Records of locating words and elements

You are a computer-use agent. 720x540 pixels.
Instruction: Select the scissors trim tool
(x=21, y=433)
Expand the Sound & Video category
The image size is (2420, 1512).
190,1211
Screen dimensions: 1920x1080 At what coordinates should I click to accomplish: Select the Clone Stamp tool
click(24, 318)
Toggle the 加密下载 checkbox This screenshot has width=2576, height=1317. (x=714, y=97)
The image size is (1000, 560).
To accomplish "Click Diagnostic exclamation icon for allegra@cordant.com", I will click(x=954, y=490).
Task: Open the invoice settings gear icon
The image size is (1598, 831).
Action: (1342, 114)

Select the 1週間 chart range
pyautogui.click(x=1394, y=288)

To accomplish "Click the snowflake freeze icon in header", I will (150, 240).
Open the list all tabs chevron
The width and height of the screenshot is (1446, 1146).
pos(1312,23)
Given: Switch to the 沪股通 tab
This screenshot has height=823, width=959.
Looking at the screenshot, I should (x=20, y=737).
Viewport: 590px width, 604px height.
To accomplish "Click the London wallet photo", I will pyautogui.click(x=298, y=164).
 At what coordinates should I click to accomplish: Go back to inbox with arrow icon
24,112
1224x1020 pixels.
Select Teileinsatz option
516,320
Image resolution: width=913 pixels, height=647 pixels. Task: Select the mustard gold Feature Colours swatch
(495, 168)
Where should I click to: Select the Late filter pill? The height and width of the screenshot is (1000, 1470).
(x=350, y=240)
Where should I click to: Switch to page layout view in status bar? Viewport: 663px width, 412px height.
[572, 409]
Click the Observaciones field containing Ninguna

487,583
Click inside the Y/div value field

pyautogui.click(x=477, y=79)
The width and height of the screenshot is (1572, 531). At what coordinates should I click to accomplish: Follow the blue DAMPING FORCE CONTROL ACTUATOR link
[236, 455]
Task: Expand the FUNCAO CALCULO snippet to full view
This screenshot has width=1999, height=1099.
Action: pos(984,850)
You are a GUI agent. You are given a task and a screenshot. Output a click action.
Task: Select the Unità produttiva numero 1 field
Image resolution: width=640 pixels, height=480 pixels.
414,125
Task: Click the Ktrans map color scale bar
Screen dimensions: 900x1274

Written problem
Rewrite everything from the line containing "The width and height of the screenshot is (1572, 531)." down to the end of the records as a Markdown table with the columns Row and Record line, one numbered row per line, skipping blank lines.

Written solution
| Row | Record line |
|---|---|
| 1 | The width and height of the screenshot is (1572, 531). At what coordinates should I click to accomplish: Follow the blue DAMPING FORCE CONTROL ACTUATOR link |
| 2 | [236, 455] |
| 3 | Task: Expand the FUNCAO CALCULO snippet to full view |
| 4 | This screenshot has width=1999, height=1099. |
| 5 | Action: pos(984,850) |
| 6 | You are a GUI agent. You are given a task and a screenshot. Output a click action. |
| 7 | Task: Select the Unità produttiva numero 1 field |
| 8 | Image resolution: width=640 pixels, height=480 pixels. |
| 9 | 414,125 |
| 10 | Task: Click the Ktrans map color scale bar |
| 11 | Screen dimensions: 900x1274 |